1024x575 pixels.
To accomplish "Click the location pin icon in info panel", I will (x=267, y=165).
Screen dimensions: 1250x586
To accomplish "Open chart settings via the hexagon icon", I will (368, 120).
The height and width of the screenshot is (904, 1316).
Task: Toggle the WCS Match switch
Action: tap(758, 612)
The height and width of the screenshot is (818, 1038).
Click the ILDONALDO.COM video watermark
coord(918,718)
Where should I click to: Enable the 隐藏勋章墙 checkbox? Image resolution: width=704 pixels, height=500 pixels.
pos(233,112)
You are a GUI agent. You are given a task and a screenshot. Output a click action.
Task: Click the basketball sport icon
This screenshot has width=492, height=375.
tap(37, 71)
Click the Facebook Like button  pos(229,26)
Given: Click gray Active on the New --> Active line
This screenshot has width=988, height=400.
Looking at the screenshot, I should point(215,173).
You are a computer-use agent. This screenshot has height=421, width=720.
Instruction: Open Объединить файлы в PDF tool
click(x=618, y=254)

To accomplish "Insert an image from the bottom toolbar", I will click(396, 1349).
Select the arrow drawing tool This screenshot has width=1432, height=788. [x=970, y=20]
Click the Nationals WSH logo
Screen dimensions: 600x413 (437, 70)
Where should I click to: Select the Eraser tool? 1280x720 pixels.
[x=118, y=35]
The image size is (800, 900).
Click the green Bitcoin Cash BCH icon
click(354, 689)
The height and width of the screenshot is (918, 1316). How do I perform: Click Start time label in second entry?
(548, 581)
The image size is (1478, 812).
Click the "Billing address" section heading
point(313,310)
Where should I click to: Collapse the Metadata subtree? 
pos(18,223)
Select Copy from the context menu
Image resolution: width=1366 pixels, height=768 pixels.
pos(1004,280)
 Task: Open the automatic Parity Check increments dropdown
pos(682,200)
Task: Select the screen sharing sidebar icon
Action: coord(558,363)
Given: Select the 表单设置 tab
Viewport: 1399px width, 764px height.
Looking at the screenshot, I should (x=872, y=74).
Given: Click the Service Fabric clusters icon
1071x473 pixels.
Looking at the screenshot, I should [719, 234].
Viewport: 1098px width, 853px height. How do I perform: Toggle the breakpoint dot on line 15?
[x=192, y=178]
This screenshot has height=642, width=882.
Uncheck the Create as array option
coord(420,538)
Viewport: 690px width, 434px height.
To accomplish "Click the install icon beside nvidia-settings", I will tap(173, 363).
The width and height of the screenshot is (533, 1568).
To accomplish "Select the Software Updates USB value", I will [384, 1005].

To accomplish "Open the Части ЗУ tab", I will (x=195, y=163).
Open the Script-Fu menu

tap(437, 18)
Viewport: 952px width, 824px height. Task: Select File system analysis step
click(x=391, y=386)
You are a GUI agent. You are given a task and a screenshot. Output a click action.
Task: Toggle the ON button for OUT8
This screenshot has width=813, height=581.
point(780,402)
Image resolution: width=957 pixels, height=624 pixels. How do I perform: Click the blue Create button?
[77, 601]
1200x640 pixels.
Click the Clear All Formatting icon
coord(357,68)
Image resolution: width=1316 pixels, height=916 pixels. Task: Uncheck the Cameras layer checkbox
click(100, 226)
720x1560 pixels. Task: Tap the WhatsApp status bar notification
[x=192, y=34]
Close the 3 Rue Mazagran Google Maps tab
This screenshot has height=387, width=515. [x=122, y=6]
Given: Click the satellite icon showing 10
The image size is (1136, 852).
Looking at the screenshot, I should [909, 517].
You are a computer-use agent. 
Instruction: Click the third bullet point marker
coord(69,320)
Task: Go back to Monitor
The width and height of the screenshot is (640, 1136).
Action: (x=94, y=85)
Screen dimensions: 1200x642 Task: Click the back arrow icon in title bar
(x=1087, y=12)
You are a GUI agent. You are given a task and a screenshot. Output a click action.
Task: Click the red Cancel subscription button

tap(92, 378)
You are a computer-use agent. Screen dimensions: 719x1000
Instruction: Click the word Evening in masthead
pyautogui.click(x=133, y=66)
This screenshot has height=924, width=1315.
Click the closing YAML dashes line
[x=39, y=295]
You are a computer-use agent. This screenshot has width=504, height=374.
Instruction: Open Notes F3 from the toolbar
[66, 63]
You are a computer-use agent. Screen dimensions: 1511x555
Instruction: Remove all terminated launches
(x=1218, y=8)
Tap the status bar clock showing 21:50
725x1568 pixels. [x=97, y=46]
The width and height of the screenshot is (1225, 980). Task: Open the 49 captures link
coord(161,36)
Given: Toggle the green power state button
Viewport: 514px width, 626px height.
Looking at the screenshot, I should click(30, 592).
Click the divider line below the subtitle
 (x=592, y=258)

§ Problem
Give every entry again, exactly as it reads.

§ Reply
1024x575 pixels.
To accomplish "Click the location pin icon in info panel", I will (x=267, y=165).
Screen dimensions: 1250x586
To accomplish "Open chart settings via the hexagon icon", I will (368, 120).
The height and width of the screenshot is (904, 1316).
Task: Toggle the WCS Match switch
Action: tap(758, 612)
The height and width of the screenshot is (818, 1038).
Click the ILDONALDO.COM video watermark
coord(918,718)
Where should I click to: Enable the 隐藏勋章墙 checkbox? Image resolution: width=704 pixels, height=500 pixels.
pos(233,112)
You are a GUI agent. You are given a task and a screenshot. Output a click action.
Task: Click the basketball sport icon
This screenshot has width=492, height=375.
tap(37, 71)
Click the Facebook Like button  pos(229,26)
Given: Click gray Active on the New --> Active line
This screenshot has width=988, height=400.
Looking at the screenshot, I should point(215,173).
You are a computer-use agent. This screenshot has height=421, width=720.
Instruction: Open Объединить файлы в PDF tool
click(x=618, y=254)

To accomplish "Insert an image from the bottom toolbar", I will click(396, 1349).
Select the arrow drawing tool This screenshot has width=1432, height=788. [x=970, y=20]
Click the Nationals WSH logo
Screen dimensions: 600x413 (437, 70)
Where should I click to: Select the Eraser tool? 1280x720 pixels.
[x=118, y=35]
The image size is (800, 900).
Click the green Bitcoin Cash BCH icon
click(354, 689)
The height and width of the screenshot is (918, 1316). How do I perform: Click Start time label in second entry?
(548, 581)
The image size is (1478, 812).
Click the "Billing address" section heading
point(313,310)
Where should I click to: Collapse the Metadata subtree? 
pos(18,223)
Select Copy from the context menu
Image resolution: width=1366 pixels, height=768 pixels.
pos(1004,280)
 Task: Open the automatic Parity Check increments dropdown
pos(682,200)
Task: Select the screen sharing sidebar icon
Action: coord(558,363)
Given: Select the 表单设置 tab
Viewport: 1399px width, 764px height.
Looking at the screenshot, I should (x=872, y=74).
Given: Click the Service Fabric clusters icon
1071x473 pixels.
Looking at the screenshot, I should [719, 234].
Viewport: 1098px width, 853px height. How do I perform: Toggle the breakpoint dot on line 15?
[x=192, y=178]
This screenshot has height=642, width=882.
Uncheck the Create as array option
coord(420,538)
Viewport: 690px width, 434px height.
To accomplish "Click the install icon beside nvidia-settings", I will tap(173, 363).
The width and height of the screenshot is (533, 1568).
To accomplish "Select the Software Updates USB value", I will [384, 1005].

To accomplish "Open the Части ЗУ tab", I will (x=195, y=163).
Open the Script-Fu menu

tap(437, 18)
Viewport: 952px width, 824px height. Task: Select File system analysis step
click(x=391, y=386)
You are a GUI agent. You are given a task and a screenshot. Output a click action.
Task: Toggle the ON button for OUT8
This screenshot has width=813, height=581.
point(780,402)
Image resolution: width=957 pixels, height=624 pixels. How do I perform: Click the blue Create button?
[77, 601]
1200x640 pixels.
Click the Clear All Formatting icon
coord(357,68)
Image resolution: width=1316 pixels, height=916 pixels. Task: Uncheck the Cameras layer checkbox
click(100, 226)
720x1560 pixels. Task: Tap the WhatsApp status bar notification
[x=192, y=34]
Close the 3 Rue Mazagran Google Maps tab
This screenshot has height=387, width=515. [x=122, y=6]
Given: Click the satellite icon showing 10
The image size is (1136, 852).
Looking at the screenshot, I should [909, 517].
You are a computer-use agent. 
Instruction: Click the third bullet point marker
coord(69,320)
Task: Go back to Monitor
The width and height of the screenshot is (640, 1136).
Action: (x=94, y=85)
Screen dimensions: 1200x642 Task: Click the back arrow icon in title bar
(x=1087, y=12)
You are a GUI agent. You are given a task and a screenshot. Output a click action.
Task: Click the red Cancel subscription button

tap(92, 378)
You are a computer-use agent. Screen dimensions: 719x1000
Instruction: Click the word Evening in masthead
pyautogui.click(x=133, y=66)
This screenshot has height=924, width=1315.
Click the closing YAML dashes line
[x=39, y=295]
You are a computer-use agent. This screenshot has width=504, height=374.
Instruction: Open Notes F3 from the toolbar
[66, 63]
You are a computer-use agent. Screen dimensions: 1511x555
Instruction: Remove all terminated launches
(x=1218, y=8)
Tap the status bar clock showing 21:50
725x1568 pixels. [x=97, y=46]
The width and height of the screenshot is (1225, 980). Task: Open the 49 captures link
coord(161,36)
Given: Toggle the green power state button
Viewport: 514px width, 626px height.
Looking at the screenshot, I should click(30, 592).
Click the divider line below the subtitle
 (x=592, y=258)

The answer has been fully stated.